** BEGIN GIVEN DATA **
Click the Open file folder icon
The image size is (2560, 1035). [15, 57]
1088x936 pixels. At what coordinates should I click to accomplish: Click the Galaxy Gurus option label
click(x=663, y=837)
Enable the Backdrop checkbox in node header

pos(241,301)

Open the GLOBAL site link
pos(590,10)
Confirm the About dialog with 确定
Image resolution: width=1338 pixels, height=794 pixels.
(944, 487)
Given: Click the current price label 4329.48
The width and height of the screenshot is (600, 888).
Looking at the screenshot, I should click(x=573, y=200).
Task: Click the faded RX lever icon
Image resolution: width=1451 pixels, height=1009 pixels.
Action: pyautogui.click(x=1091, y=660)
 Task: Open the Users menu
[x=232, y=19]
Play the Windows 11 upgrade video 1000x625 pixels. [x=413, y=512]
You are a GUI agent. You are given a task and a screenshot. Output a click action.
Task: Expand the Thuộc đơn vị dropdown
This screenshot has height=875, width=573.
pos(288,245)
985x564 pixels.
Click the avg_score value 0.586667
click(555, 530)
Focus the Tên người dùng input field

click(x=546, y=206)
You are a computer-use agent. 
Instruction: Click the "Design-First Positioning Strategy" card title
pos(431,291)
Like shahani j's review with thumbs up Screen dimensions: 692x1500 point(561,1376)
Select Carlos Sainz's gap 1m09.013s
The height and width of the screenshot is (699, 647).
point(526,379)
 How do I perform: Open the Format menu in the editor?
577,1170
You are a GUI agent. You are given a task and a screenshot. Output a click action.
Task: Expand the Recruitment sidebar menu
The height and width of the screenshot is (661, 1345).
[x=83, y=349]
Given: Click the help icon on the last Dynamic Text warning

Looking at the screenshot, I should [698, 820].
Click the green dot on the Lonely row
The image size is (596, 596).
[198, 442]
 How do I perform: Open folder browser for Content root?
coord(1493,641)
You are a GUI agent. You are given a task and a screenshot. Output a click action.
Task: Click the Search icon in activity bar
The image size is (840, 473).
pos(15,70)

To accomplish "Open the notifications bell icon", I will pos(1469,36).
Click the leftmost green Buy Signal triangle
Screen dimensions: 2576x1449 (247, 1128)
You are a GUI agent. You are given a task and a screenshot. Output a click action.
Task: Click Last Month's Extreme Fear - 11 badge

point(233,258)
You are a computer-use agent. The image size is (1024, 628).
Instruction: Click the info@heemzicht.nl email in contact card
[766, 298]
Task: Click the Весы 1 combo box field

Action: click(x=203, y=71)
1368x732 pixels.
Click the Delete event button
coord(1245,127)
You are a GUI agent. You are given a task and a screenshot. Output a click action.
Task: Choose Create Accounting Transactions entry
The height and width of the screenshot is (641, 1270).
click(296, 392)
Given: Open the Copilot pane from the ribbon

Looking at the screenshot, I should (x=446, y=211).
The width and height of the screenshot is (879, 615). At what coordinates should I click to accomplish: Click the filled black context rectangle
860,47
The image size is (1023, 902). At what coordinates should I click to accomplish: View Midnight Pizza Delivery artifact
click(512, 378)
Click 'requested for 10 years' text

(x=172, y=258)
** END GIVEN DATA **
- **WHAT YOU SHOULD DO**
Change every "GUI agent" to "interface agent" in the listing from the line with "How do I perform: Open folder" to the line with "Looking at the screenshot, I should (x=446, y=211).", and return only those lines with nothing else altered.

- **RESULT OF THIS EXERCISE**
 How do I perform: Open folder browser for Content root?
coord(1493,641)
You are a interface agent. You are given a task and a screenshot. Output a click action.
Task: Click the Search icon in activity bar
The image size is (840, 473).
pos(15,70)

To accomplish "Open the notifications bell icon", I will pos(1469,36).
Click the leftmost green Buy Signal triangle
Screen dimensions: 2576x1449 (247, 1128)
You are a interface agent. You are given a task and a screenshot. Output a click action.
Task: Click Last Month's Extreme Fear - 11 badge

point(233,258)
You are a computer-use agent. The image size is (1024, 628).
Instruction: Click the info@heemzicht.nl email in contact card
[766, 298]
Task: Click the Весы 1 combo box field

Action: click(x=203, y=71)
1368x732 pixels.
Click the Delete event button
coord(1245,127)
You are a interface agent. You are given a task and a screenshot. Output a click action.
Task: Choose Create Accounting Transactions entry
The height and width of the screenshot is (641, 1270).
click(296, 392)
Given: Open the Copilot pane from the ribbon

Looking at the screenshot, I should (x=446, y=211).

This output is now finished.